Le coussin est l’un des attributs du sommeil éternel, de la mort. Il vient compléter la symbolique du lit.
Le crâne et les os allongés sont les images réalistes de ce qui restera du corps. Si le crâne et les os figurent au centre d’un triangle, ils sont les restes d’Adam, le triangle représentant le Golgotha dont l’étymologie signifie « crânes ». Le Christ y ayant été crucifié pour racheter la première faute d’Adam, le cycle est en quelque sorte achevé.
Des dragons ornent des croix de fonte ou l’entrée de chapelles funéraires. Ils chassent les mauvais esprits ou préservent l’espace sacré de la construction par rapport au monde profane. Blessé par la lance de Saint-Michel, le dragon représente le mal vaincu.
L’encrier sera présent plus particulièrement sur la tombe d’un écrivain, d’un compositeur de musique, d’un historien. Souvent, une plume l’accompagne.

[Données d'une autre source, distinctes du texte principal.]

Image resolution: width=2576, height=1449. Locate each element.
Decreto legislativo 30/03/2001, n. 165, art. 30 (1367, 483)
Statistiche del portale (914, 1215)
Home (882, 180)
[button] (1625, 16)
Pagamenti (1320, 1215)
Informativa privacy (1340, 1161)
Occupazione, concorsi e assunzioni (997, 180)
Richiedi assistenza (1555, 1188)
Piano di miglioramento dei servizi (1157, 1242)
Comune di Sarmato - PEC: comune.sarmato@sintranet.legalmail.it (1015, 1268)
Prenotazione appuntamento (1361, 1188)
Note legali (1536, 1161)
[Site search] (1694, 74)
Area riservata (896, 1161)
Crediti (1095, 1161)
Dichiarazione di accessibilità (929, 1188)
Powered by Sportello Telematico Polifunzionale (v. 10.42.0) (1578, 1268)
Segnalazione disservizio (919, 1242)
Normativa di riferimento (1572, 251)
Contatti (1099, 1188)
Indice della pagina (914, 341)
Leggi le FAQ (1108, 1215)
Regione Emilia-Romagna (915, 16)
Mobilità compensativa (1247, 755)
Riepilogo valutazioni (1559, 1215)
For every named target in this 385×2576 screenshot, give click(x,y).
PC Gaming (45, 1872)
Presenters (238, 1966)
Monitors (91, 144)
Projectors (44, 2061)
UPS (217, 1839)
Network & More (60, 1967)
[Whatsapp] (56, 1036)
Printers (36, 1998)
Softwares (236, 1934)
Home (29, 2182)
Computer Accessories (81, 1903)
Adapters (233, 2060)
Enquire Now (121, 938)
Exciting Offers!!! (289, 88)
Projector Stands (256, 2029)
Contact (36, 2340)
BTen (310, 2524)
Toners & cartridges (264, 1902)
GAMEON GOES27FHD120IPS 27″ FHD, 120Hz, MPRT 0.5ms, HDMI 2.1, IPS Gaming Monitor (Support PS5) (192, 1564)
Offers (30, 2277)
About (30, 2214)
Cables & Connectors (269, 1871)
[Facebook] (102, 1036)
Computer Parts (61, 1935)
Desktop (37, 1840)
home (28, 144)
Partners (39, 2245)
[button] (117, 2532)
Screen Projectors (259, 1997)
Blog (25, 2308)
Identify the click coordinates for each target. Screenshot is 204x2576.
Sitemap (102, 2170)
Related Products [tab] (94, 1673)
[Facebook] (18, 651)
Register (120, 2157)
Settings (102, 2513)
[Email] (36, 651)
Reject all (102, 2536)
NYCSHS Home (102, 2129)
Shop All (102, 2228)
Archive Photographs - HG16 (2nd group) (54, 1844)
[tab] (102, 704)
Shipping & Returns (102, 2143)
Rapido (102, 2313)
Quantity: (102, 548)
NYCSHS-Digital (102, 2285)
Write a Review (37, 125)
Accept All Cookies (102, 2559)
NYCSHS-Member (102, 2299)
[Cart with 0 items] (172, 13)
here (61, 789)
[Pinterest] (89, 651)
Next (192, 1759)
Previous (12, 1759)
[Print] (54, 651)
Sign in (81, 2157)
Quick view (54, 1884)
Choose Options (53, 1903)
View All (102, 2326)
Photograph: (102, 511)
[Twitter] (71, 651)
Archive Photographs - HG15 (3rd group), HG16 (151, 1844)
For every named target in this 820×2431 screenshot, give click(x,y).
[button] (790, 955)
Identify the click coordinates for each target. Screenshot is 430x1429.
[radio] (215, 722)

L’épée est présente sur la sépulture des soldats morts au combat. Elle suggère alors la bravoure et la défense de la Patrie. Elle orne plus souvent la tombe d’officiers que de simples militaires. Sur la tombe d’un homme de loi, elle évoque la Justice qui sépare les bonnes actions des mauvaises. Elle sera, dans certains cas, l’axe qui soutient les plateaux de la balance. Elle peut aussi être révélatrice du métier de policier ou de la passion du défunt pour l’escrime. Dans ce cas, l’épée peut prendre la forme du fleuret.
La faucille, outil de la moisson comme la faux, peut symboliser la mort dans le cycle de la vie et, en même temps, annoncer la naissance, la renaissance ; l’épi devant être séparé de la tige. La lame en forme de lune suggère la nuit et la mort.
La faux est un attribut de Chronos, de Saturne, les personnifications du temps et de la Mort, suggérées par un squelette. Outil tranchant qui coupe le blé, la faux égalise les êtres humains au moment de la mort. Elle peut être représentée tenue par un squelette. La faux peut être présente comme élément de la panoplie d’outils de l’agriculteur.
La flamme évoque la vie, la transfiguration de l’âme qui quitte le corps après la mort, mais également le souvenir vivace et la transmission, c’est pourquoi une flamme perpétuelle brûle au-dessus de la tombe du soldat inconnu. Elle peut aussi représenter la pensée qui permet d’orienter la marche dans les ténèbres. Elle se retrouve dès lors sur la tombe de libres penseurs qui assimile les ténèbres aux dogmes et à l’obscurantisme.
Les fruits tels que le gland, la carotte de pin apparaissent après la floraison (la maturité, l’âge adulte), à l’automne (la vieillesse et l’annonce de la mort) mais suggèrent surtout le printemps et la promesse d’une nouvelle naissance, la renaissance.
Nous retrouvons également quelques acronymes
DOM –Deo Optimo Maximo – Au Dieu très bon et très grand.
IHS ou JHS –Iesus Hominur Salvator – Jésus Sauveur de l’Humanité. Les lettres de ce christogramme peuvent être entrecroisées.
ICHTUS –Iesous Christos Theou Uios Soter – Jésus Christ Fils du Dieu, Sauveur. Ce mot signifie poisson en grec
INRI – Iesus Nazarenus Rex Judaeorum – Jésus de Nazareth, Roi des Juifs. Cet acronyme est étroitement associé à la croix chrétienne, car les Romains l’avaient gravé sur celle que portait le Christ.
RIP – Requiesca(n)t in Pace. Locution latine issue de l’Office des morts qui signifie Qu’il(s) repose(nt) en paix. On note par ailleurs que les versions italiennes Riposi In Pace et anglaise Rest in Peace de cette expression conservent les mêmes initiales.
XP = le chrisme – Il est constitué des lettres grecques Chi (X) et Rhô (P), les deux premières lettres du mot grec Χριστός qui signifie Christ, le X apposé sur le P.